======== Passage for review

My final question is about parliamentary jurisdiction. Whatever our view on the subject of abortion, the Northern Ireland Assembly has taken a view on it. I wonder whether we are interfering in another jurisdiction and why the order relates just to Northern Ireland. There are other countries in Europe with a view on abortion that is similar to that of Northern Ireland. Why are we limiting provision simply to Northern Ireland? Why are we not seeking to expand it to central European countries as well?

Those are the questions that I have for the minister.

Thank you. I invite the minister to respond.

Aileen Campbell

I am not sure whether Mr Balfour has had a chance to look at the business and regulatory impact assessment, but it sets out that the cost of the policy will depend on the number of women who choose to travel to Scotland and that we have estimated that that cost will be between £17,000 and £98,000. However, it is also important to recognise that the Scottish Government will receive consequentials because of the new spend that is required to fund the equivalent policy that the UK Government announced for England. Those consequentials will be used to fund the service in Scotland.

================
======== Recorded data

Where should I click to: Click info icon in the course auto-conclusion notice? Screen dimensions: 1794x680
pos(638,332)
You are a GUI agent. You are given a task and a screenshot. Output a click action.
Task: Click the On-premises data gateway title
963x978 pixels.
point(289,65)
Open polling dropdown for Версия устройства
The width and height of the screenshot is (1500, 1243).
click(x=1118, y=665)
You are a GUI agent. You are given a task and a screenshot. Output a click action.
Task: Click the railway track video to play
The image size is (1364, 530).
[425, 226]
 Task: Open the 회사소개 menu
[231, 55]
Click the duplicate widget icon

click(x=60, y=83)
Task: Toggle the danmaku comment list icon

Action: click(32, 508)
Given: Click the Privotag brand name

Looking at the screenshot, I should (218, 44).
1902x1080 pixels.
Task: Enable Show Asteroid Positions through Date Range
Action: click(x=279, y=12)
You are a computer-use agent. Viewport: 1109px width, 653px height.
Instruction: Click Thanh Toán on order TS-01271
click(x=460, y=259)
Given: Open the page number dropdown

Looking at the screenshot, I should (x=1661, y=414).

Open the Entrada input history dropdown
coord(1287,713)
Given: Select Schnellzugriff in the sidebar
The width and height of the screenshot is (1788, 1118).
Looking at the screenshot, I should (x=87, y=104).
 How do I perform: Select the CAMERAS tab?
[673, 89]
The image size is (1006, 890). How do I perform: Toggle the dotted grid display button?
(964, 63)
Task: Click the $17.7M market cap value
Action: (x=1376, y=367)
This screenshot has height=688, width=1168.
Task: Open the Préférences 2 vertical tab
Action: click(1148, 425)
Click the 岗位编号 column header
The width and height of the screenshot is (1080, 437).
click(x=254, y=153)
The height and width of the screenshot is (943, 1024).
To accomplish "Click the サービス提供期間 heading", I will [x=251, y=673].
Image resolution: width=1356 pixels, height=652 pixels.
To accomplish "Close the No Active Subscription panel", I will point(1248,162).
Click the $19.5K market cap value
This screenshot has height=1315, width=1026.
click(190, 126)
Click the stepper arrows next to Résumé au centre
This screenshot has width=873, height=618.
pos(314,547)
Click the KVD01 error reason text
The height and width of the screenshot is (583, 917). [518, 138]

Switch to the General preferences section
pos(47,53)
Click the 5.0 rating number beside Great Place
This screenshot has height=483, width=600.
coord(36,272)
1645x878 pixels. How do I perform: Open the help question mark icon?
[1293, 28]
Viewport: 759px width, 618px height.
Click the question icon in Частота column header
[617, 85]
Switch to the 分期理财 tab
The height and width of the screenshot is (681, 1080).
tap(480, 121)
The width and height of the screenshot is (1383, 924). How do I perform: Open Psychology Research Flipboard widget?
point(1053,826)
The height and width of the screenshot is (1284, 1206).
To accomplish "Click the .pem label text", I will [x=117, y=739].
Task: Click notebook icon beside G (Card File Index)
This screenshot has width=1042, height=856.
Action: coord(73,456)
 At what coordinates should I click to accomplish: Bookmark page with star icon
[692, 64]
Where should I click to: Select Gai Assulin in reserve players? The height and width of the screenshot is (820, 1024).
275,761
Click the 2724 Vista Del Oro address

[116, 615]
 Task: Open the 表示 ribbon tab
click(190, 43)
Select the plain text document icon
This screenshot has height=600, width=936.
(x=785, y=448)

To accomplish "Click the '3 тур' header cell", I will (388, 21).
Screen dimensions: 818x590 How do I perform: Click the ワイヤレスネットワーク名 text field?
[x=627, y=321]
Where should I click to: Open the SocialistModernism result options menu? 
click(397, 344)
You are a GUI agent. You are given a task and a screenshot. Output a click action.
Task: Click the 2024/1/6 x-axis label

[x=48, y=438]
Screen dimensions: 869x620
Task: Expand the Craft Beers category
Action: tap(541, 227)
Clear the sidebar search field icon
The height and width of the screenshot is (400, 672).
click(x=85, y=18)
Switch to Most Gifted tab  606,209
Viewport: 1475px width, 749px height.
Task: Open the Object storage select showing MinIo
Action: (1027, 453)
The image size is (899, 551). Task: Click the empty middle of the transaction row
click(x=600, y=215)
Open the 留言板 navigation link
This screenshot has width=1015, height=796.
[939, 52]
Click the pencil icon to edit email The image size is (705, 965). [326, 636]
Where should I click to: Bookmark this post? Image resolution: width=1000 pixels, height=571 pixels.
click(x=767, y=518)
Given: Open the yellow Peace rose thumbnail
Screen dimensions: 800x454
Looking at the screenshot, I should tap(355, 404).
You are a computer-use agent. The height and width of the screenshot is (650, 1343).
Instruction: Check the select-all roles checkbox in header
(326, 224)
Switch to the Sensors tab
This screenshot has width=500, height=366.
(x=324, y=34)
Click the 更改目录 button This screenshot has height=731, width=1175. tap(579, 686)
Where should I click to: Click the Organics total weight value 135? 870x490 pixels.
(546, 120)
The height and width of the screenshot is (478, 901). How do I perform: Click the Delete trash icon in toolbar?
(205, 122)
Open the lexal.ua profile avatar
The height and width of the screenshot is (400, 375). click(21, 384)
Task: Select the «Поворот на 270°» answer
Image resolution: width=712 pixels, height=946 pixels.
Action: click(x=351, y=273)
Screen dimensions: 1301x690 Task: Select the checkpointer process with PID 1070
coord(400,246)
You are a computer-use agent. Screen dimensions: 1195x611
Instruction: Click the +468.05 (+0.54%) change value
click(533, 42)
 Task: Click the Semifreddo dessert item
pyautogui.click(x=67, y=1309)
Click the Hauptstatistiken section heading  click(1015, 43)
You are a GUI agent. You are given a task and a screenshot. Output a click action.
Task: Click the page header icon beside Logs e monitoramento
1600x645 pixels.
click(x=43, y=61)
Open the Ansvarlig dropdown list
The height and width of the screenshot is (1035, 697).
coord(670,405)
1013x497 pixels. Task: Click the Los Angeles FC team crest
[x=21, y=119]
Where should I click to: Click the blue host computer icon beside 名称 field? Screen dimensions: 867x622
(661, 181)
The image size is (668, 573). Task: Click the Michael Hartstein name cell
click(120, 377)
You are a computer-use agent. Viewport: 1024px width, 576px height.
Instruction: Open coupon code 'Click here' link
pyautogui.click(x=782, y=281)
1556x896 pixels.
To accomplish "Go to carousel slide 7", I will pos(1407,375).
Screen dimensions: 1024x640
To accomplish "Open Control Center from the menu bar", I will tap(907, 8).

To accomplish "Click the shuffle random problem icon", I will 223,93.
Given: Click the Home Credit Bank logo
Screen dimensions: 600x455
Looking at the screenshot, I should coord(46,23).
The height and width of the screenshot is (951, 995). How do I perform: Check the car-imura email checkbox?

================

▶ Set of tasks
- 1) In the parliamentary exchange on abortion provision, what range does Aileen Campbell give for the estimated cost of the policy?
- 2) Pick up the parliamentary exchange on abortion provision after its last sentence, keeping Aileen Campbell's reply going.

▶ Task responses
- 1) Between £17,000 and £98,000.

- 2)
We are confident that Scottish abortion services will have the capacity to be able to treat women from Northern Ireland without that having a detrimental impact on the service to women in Scotland. However, that will require continual monitoring, which is what we will endeavour to do.

With regard to interfering with the devolved Northern Ireland Assembly, abortion remains a devolved matter for Northern Ireland. However, if a woman from Northern Ireland chooses to travel to Scotland for an abortion, we want to provide her with the same service and care that women in Scotland receive without being charged—that is the difference. Women from Northern Ireland should therefore be given the same care and support as women in Scotland.

The Republic of Ireland is a separate country in its own right. What we are proposing is about tackling inequalities in the UK context. The UK Government announced that it will seek to ensure that women from Northern Ireland going to England for an abortion receive the same care and support that women in England receive, and we want to do the same in Scotland for women who come here from Northern Ireland for an abortion. There is therefore a distinct difference between women from Northern Ireland and those from the Republic of Ireland who come to England and Wales or Scotland for an abortion. What we are doing is in line with what the UK Government is doing.

11:30  

Does Jeremy Balfour want to come back on any of that?

No.

Do any members wish to ask any questions?

For clarity, minister, do you have an estimate of how much the Barnett consequentials are likely to be on this matter?

Aileen Campbell

I do not think that we have that information at present, but we continue to work with the UK Government on that. We have set out the anticipated costs in the Scottish context, and any funding that we get from the UK will be used to fund the service in Scotland. We will continue to work with colleagues in the UK Government on that, because we want to provide care and support to women travelling to Scotland from Northern Ireland to have this very difficult procedure.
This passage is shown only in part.